Now there seem to be two ways to resolve the iterative training model or if you use future multipleprocess pool to serve the model training, where the process in the pool will not be killed if the future finished. You can apply two methods in the training process to release GPU memory meanwhile you wish to preserve the main process.

  1. call a subprocess to run the model training. when one phase training completed, the subprocess will exit and free memory. It’s easy to get the return value.
  2. call the multiprocessing.Process(p) to run the model training(p.start), and p.join will indicate the process exit and free memory.

Here is a helper function using multiprocess.Process which can open a new process to run your python written function and reture value instead of using Subprocess,

# open a new process to run function
def process_run(func, *args):
    def wrapper_func(queue, *args):
        try:
            logger.info('run with process id: {}'.format(os.getpid()))
            result = func(*args)
            error = None
        except Exception:
            result = None
            ex_type, ex_value, tb = sys.exc_info()
            error = ex_type, ex_value,''.join(traceback.format_tb(tb))
        queue.put((result, error))

    def process(*args):
        queue = Queue()
        p = Process(target = wrapper_func, args = [queue] + list(args))
        p.start()
        result, error = queue.get()
        p.join()
        return result, error  

    result, error = process(*args)
    return result, error
Answered By: liviaerxin

Answer #5:

GPU memory allocated by tensors is released (back into TensorFlow memory pool) as soon as the tensor is not needed anymore (before the .run call terminates). GPU memory allocated for variables is released when variable containers are destroyed. In case of DirectSession (ie, sess=tf.Session(“”)) it is when session is closed or explicitly reset (added in 62c159ff)

Answered By: Yaroslav Bulatov

Answer #6:

I am figuring out which option is better in the Jupyter Notebook. Jupyter Notebook occupies the GPU memory permanently even a deep learning application is completed. It usually incurs the GPU Fan ERROR that is a big headache. In this condition, I have to reset nvidia_uvm and reboot the linux system regularly. I conclude the following two options can remove the headache of GPU Fan Error but want to know which is better.

Environment:

  • CUDA 11.0
  • cuDNN 8.0.1
  • TensorFlow 2.2
  • Keras 2.4.3
  • Jupyter Notebook 6.0.3
  • Miniconda 4.8.3
  • Ubuntu 18.04 LTS

First Option

Put the following code at the end of the cell. The kernel immediately ended upon the application runtime is completed. But it is not much elegant. Juputer will pop up a message for the died ended kernel.

import os
 
pid = os.getpid()
!kill -9 $pid

Section Option

The following code can also end the kernel with Jupyter Notebook.
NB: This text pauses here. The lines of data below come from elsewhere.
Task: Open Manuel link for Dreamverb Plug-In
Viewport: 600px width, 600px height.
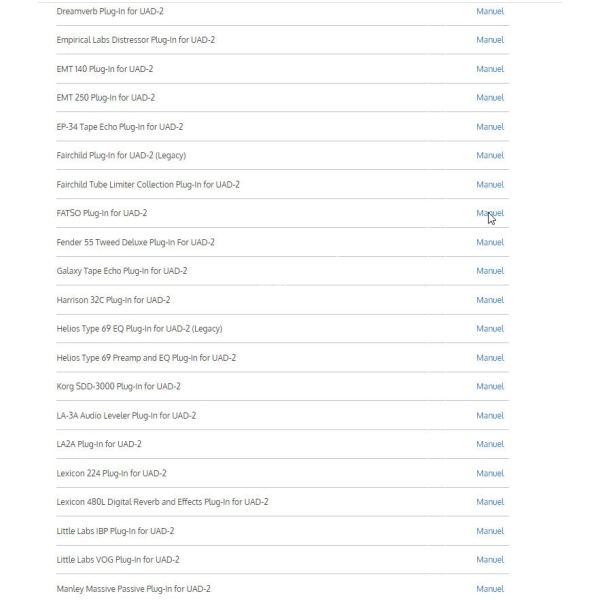Action: (x=490, y=11)
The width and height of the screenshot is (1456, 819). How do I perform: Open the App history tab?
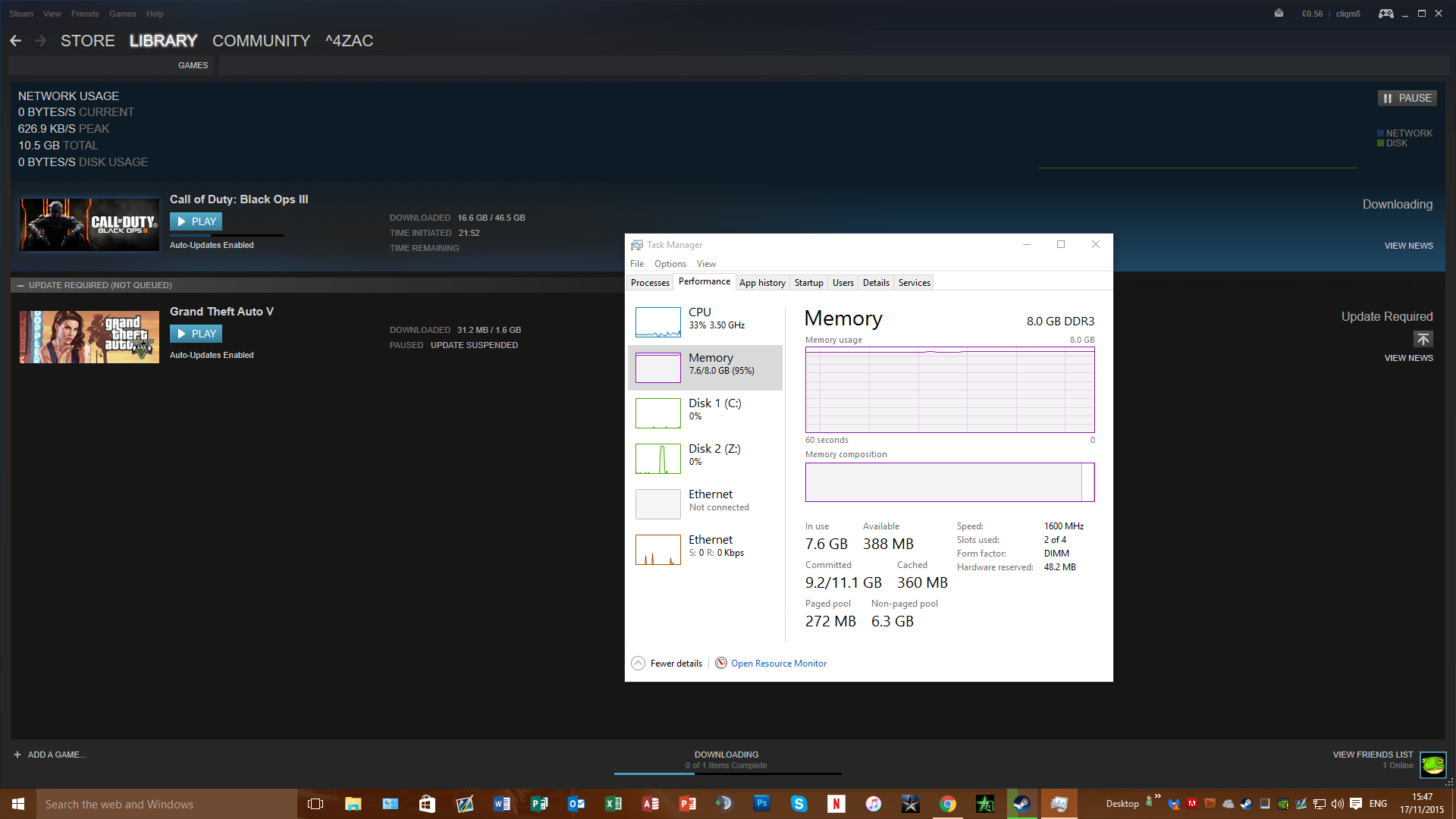point(762,283)
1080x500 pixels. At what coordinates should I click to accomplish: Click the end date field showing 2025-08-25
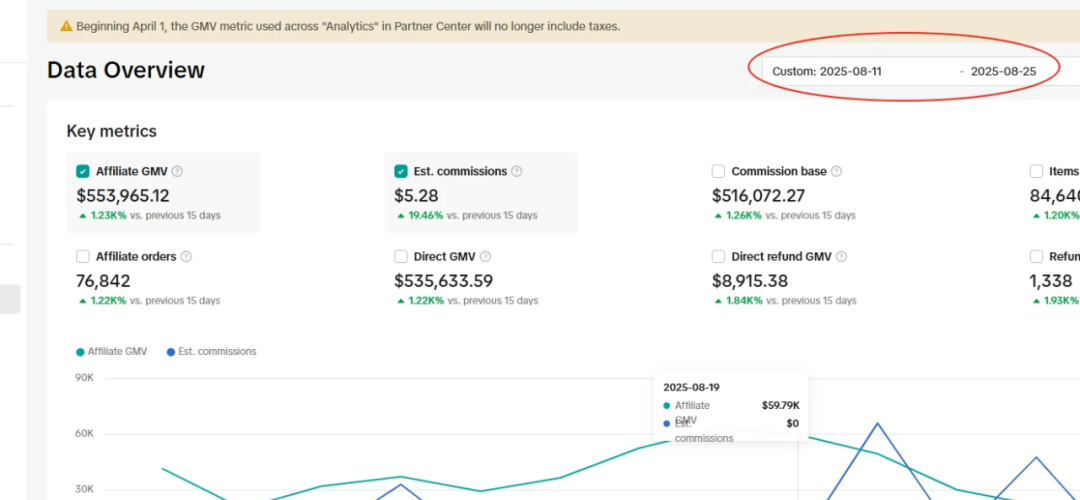click(1003, 72)
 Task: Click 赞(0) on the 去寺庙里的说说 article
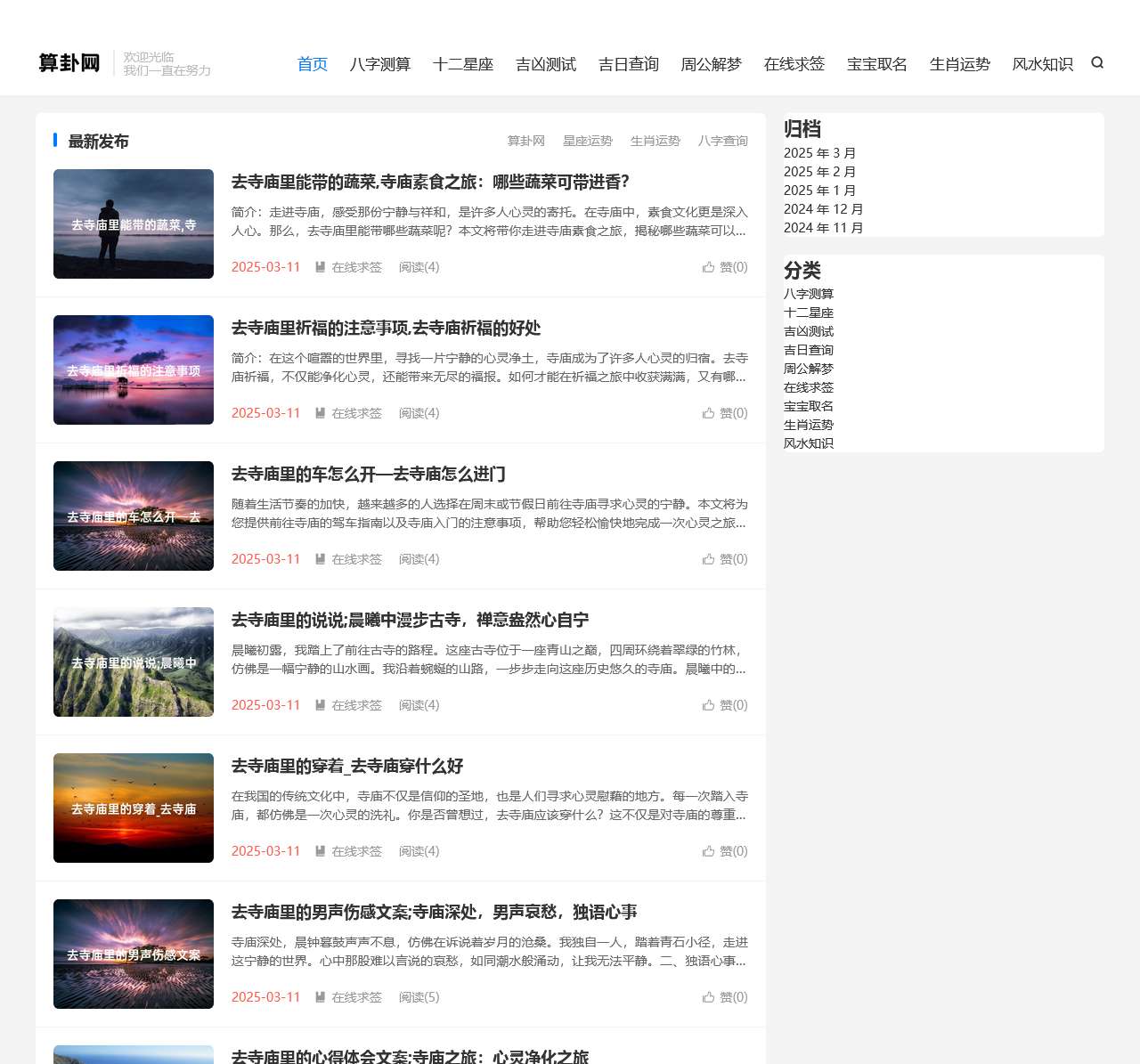(733, 704)
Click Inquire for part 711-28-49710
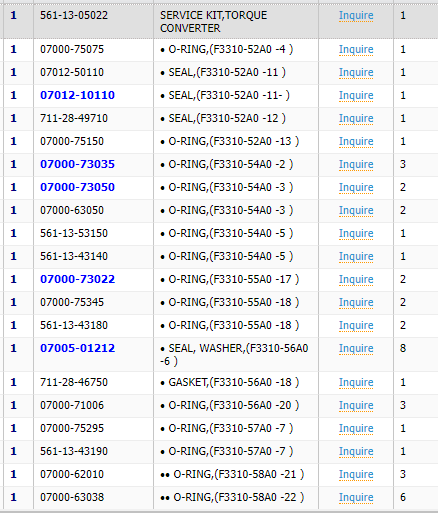The image size is (438, 513). [356, 119]
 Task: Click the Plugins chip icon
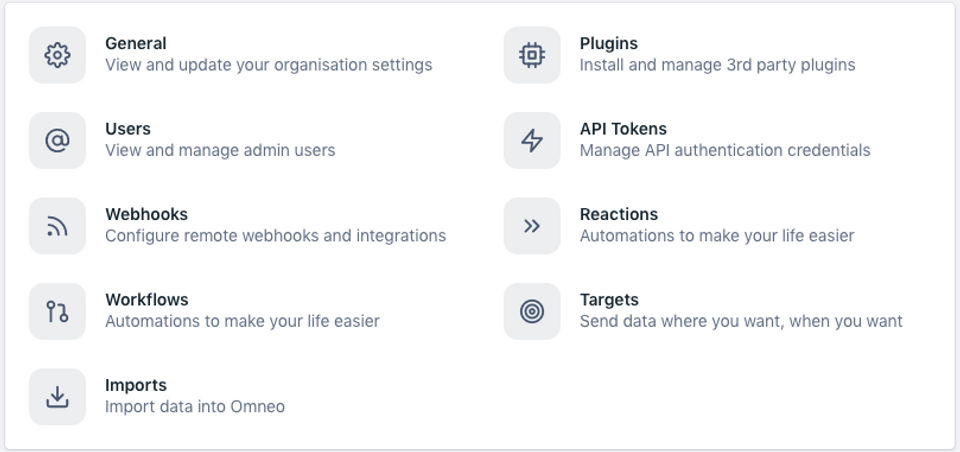click(x=532, y=55)
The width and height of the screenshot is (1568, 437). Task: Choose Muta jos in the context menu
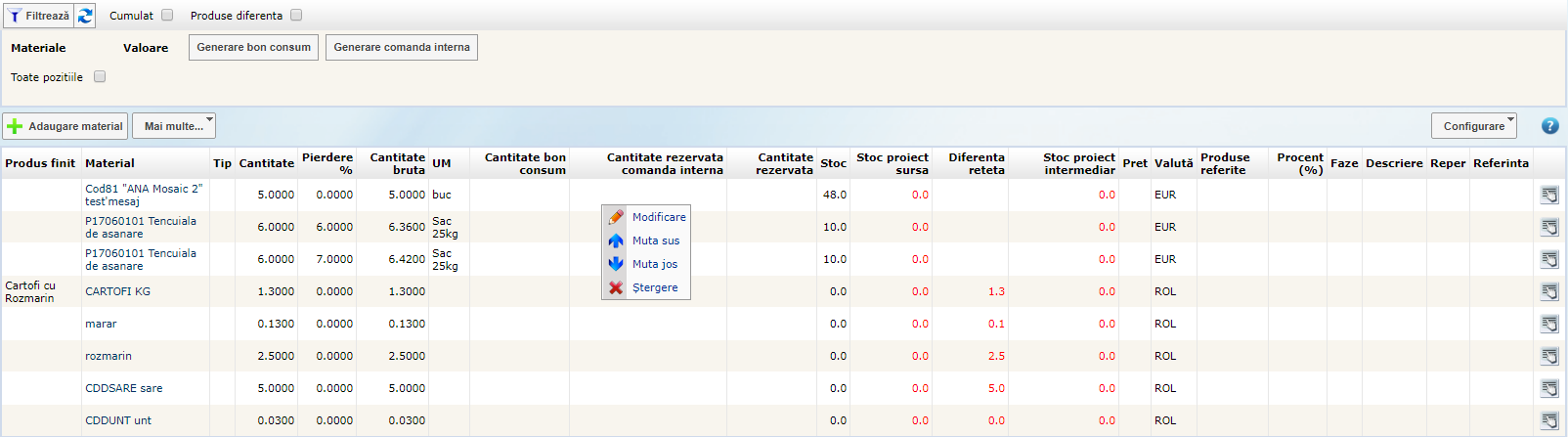pyautogui.click(x=654, y=264)
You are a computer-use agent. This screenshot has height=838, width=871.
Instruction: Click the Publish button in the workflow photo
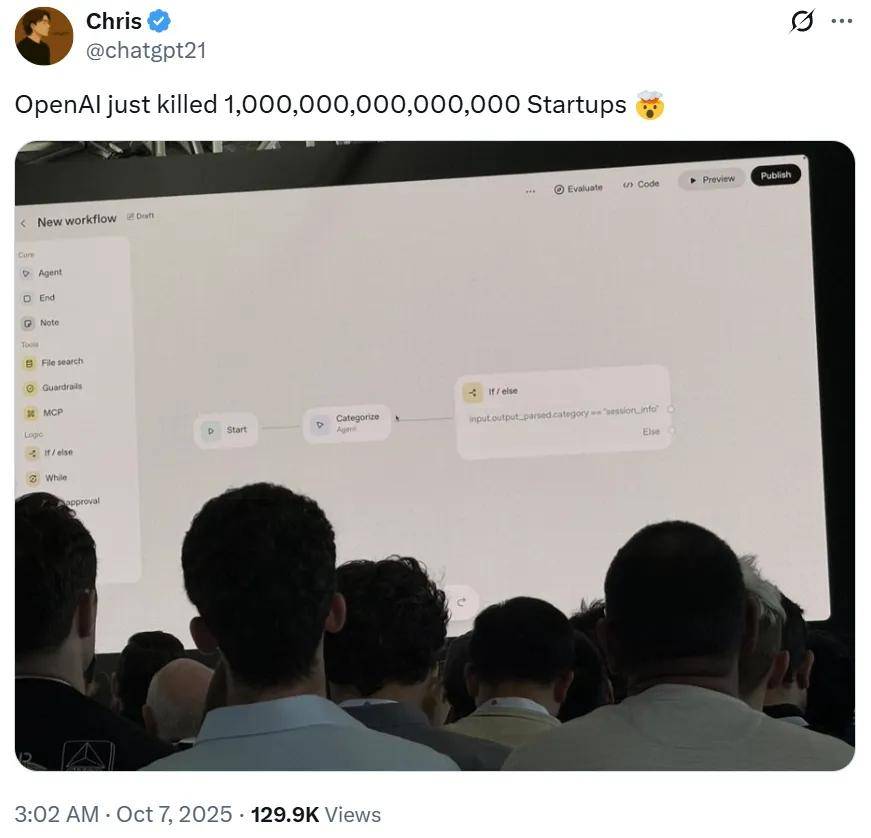coord(775,175)
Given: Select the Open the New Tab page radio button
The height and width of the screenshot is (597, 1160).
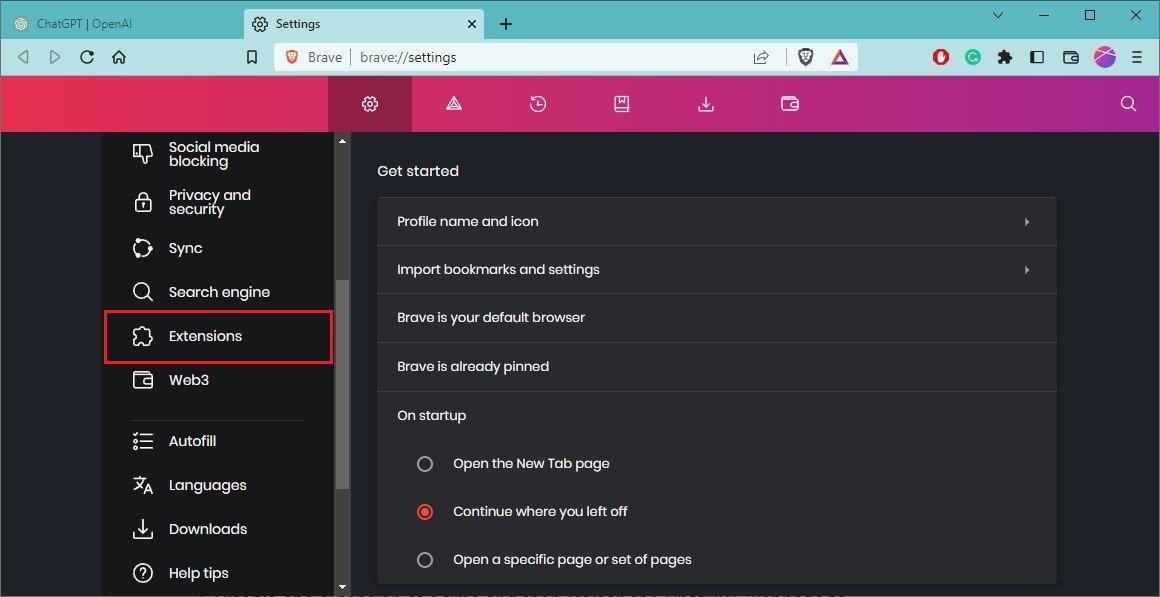Looking at the screenshot, I should 424,463.
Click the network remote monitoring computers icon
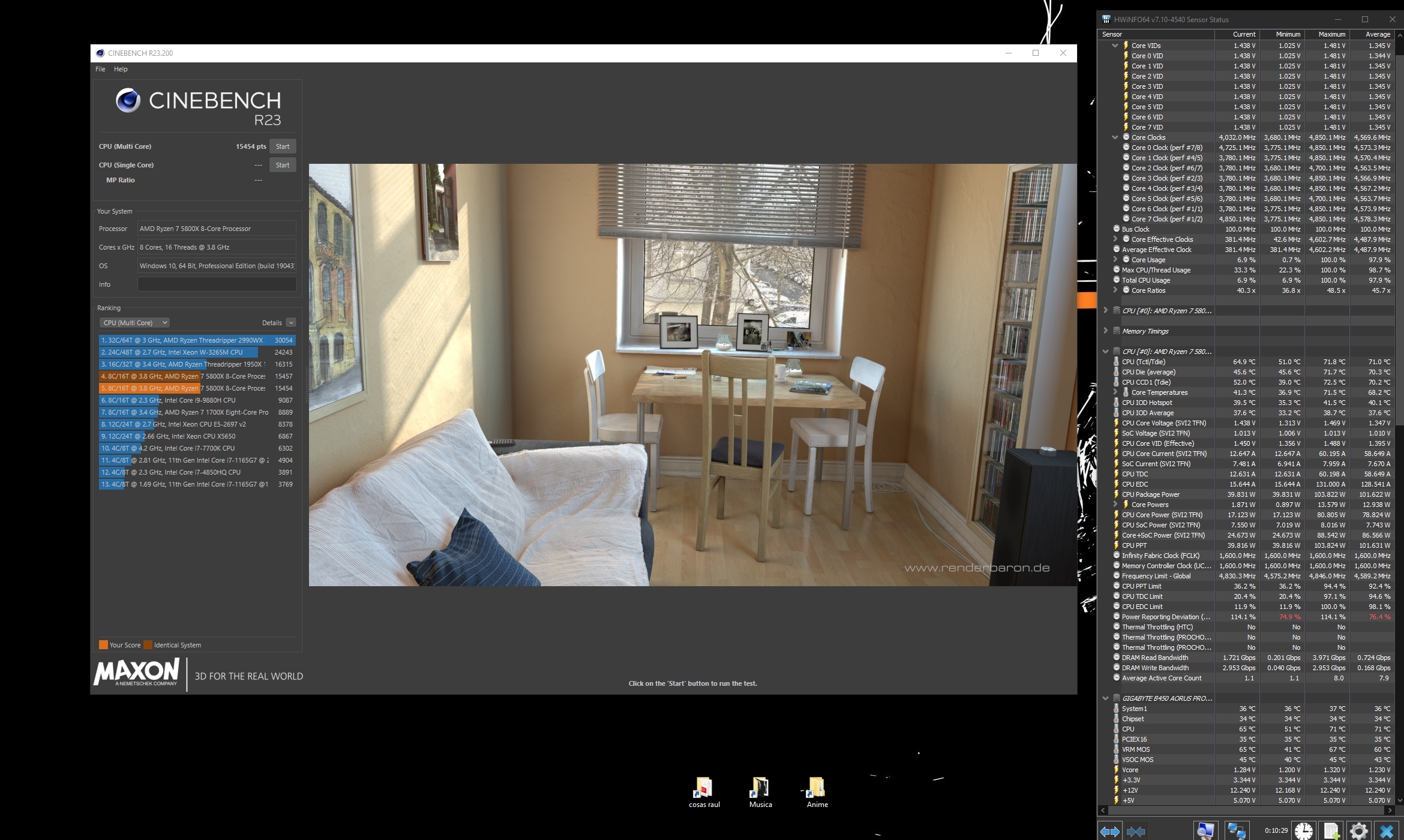Image resolution: width=1404 pixels, height=840 pixels. coord(1237,831)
I do not know whether numba is secure. Nvidia prefers the “0” GPU that is the most used GPU by personal developer (not server guys). However, both Neil G and mradul dubey have had the response: This leaves the GPU in a bad state.

from numba import cuda

cuda.select_device(0)
cuda.close()

It seems that the second option is more elegant. Can some one confirm which is the best choice?

Notes:

It is not such the problem to automatically release the GPU memory in the environment of Anaconda by direct executing “$ python abc.py”. However, I sometimes need to use Jyputer Notebook to handle .ipynb application.